In a healthcare system at best strained and by most evidence severely fractured, we can no longer accept competence as the determinant of a capable provider. Rather, we should use proficiency moving toward expertise as the measuring stick for caring for increasingly more complex patients.

The designation “hospitalist” or even RFP-HM should not determine if one is proficient to practice hospital medicine, just as the designation of primary care provider should not exclude one from practicing in the hospital. Certainly, there are practitioners able to seamlessly cross the inpatient/outpatient boundary without losing a step. However, I suspect the more likely scenario is expertise in one and at best proficiency in the other.

Levitin’s 10,000-hour threshold supports this assumption, as it would take at least 10 years to amass 10,000 hours in each practice setting. Most likely, development of expertise in one arena means mere competence in another. As exhibit A, I tremble at the thought of the mischief I would cause if I took my stethoscope to the primary care clinic.

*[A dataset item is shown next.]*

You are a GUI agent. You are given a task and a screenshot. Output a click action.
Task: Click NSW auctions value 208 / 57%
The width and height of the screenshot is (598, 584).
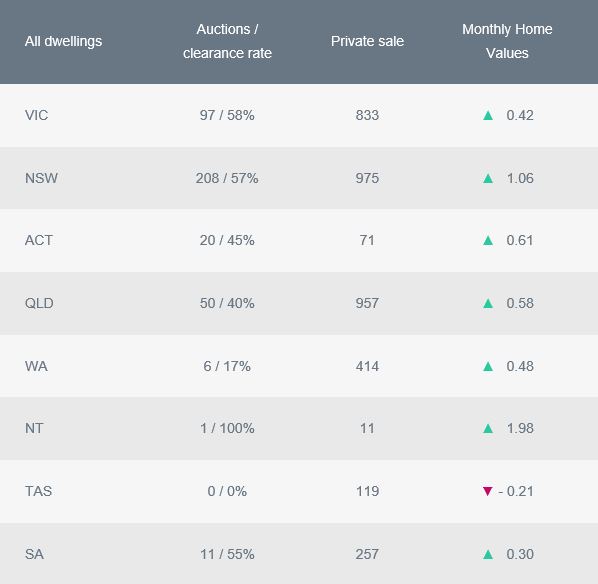[227, 178]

Instead, the ethical standards of our profession should dictate that each provider determines if they meet this pursuit-of-expertise standard. Employers and credentialing boards need to raise the bar toward expertise, ensuring these thresholds are met.

In the end, hospital or clinic sites should be the domain of capable providers, regardless of their primary practice site. However, we need to recalibrate how we define a capable provider who is moving away from competence toward proficiency verging on expertise. Experience as a surrogate for expertise, more than primary practice setting or RFP-HM status, should be the major determinant for who cares for hospitalized patients. TH

Dr. Glasheen is associate professor of medicine at the University of Colorado at Denver, where he serves as director of the Hospital Medicine Program and the Hospitalist Training Program, and as associate program director of the Internal Medicine Residency Program.